Luckily we had a few device IDs that belonged to Apple employees on our Testflight account. So we found out the matching email addresses and we send separate emails to every one of them. 2 of them, responsible for the iOS AppStore, loved the game and showed the game to the rest of the team. Our contact from the Mac AppStore was in love with the game. We Skyped for a few hours and everything was set.
Ichi was Apple’s Editor’s Choice for a week on the Mac AppStore and on iOS we were bumped to the new and noteworthy category and we got a small banner in the games section.

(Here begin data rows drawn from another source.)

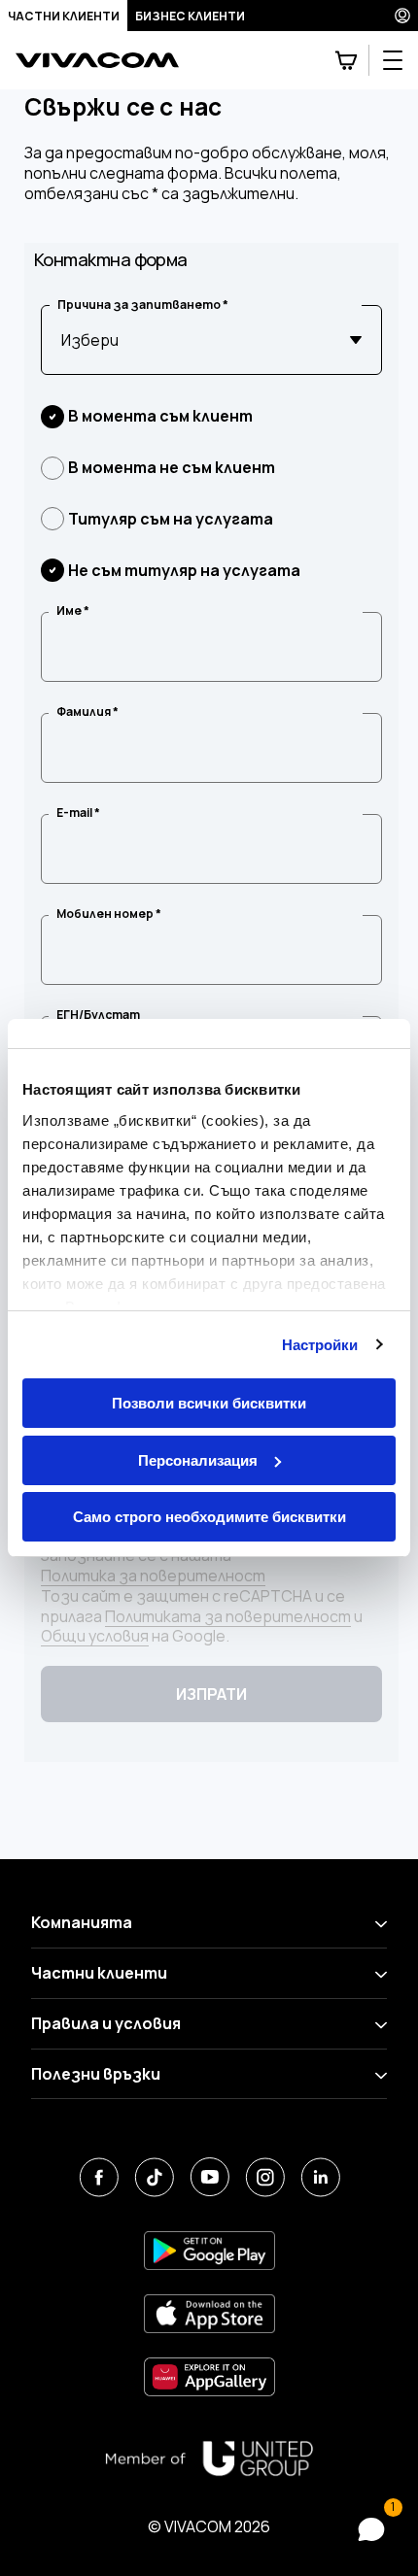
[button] (371, 2529)
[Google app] (209, 2250)
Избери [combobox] (90, 340)
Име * (72, 611)
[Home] (97, 60)
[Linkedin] (320, 2177)
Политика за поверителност (153, 1576)
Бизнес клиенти (190, 16)
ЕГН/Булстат (98, 1015)
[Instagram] (265, 2177)
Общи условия (95, 1636)
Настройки (320, 1345)
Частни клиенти (64, 16)
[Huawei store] (209, 2376)
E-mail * (78, 813)
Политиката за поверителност (228, 1617)
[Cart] (346, 60)
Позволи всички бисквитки (209, 1403)
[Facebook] (99, 2177)
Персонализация (198, 1460)
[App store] (209, 2313)
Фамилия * (87, 712)
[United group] (209, 2458)
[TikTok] (154, 2177)
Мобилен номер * (108, 914)
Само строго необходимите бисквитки (209, 1516)
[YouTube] (209, 2177)
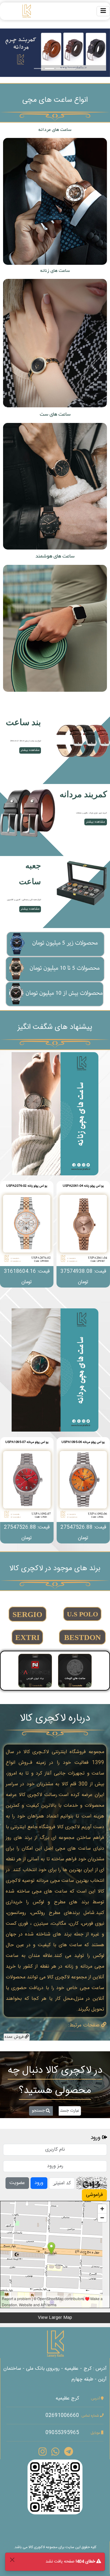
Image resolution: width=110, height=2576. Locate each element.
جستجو (39, 2110)
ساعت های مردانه (55, 129)
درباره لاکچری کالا (55, 1718)
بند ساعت (23, 722)
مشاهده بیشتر (55, 201)
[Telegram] (68, 2453)
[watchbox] (82, 885)
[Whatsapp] (55, 2453)
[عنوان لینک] (82, 741)
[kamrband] (27, 813)
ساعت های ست (55, 414)
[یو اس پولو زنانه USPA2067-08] (26, 1229)
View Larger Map (55, 2317)
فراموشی (94, 2195)
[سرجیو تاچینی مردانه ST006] (26, 1485)
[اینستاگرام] (55, 2487)
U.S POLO (82, 1614)
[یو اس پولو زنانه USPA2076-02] (83, 1229)
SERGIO (27, 1614)
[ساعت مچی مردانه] (55, 1370)
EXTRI (27, 1637)
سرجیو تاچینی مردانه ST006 (27, 1442)
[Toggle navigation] (103, 11)
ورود (39, 2183)
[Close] (12, 2559)
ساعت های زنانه (55, 270)
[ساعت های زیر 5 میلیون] (55, 944)
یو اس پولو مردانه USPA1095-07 (83, 1442)
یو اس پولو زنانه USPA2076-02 (83, 1186)
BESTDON (82, 1637)
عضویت (17, 2183)
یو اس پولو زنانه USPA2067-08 (26, 1186)
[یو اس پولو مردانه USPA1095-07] (83, 1485)
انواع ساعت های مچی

We’ve seen developers doing no marketing at all for their games because they believe they’re games will sell themselves. This is mentality is wrong. Just look at the top grossing games on iOS. Almost all of them spend enormous amount of time and money on marketing. Only by spending time and money, will you actually earn money.
The lessons we learned from this is that you should be prepared for something you can’t predict or test. We expected our server to send just numbers to the game, instead it was sending lines of random code. For our next games we’re making sure that the game handles these rare cases the correct way. One day of extra development time is better than losing thousands of dollars in revenue.
We launched the game with 50 built-in levels and player could play 10 user created levels for free. At the end of 2012 only 300 people out of 400.000 bought the in app purchase, an insanely low percentage. Why did almost no-one buy the in app purchase? We think it’s because people were done with Ichi after playing 50 build in levels. Nobody is going to play 10.000 user created levels, let alone 100. Ichi’s retention wasn’t high enough.
Getting a lot of players, quickly
Free app of the day promotions are great. Unfortunately it is unlikely that your app will become super popular once the promotion is over. We earned only $80 from the days after the FAAD promotion. But still it is better than nothing. One good tactic might be to get a lot of downloads using these promotions and then switch to a freemium model. You will have hundreds of thousands of players who will generate revenue though ads and/or in app purchases.
Critically, Ichi is a great success. We’ve gotten wonderful reviews and players seem to love the game. But commercially the game hasn’t done that well. We barely broke even on the development costs. Most of the revenue came from the Mac version, mainly due to the feature by Apple. iOS came in second, revenue-wise. The Android, PC and Linux versions didn’t make more than a few hundred dollars. Despite all of this we feel that Ichi was worth our time, it was great developing it and we delivered something we’re proud of.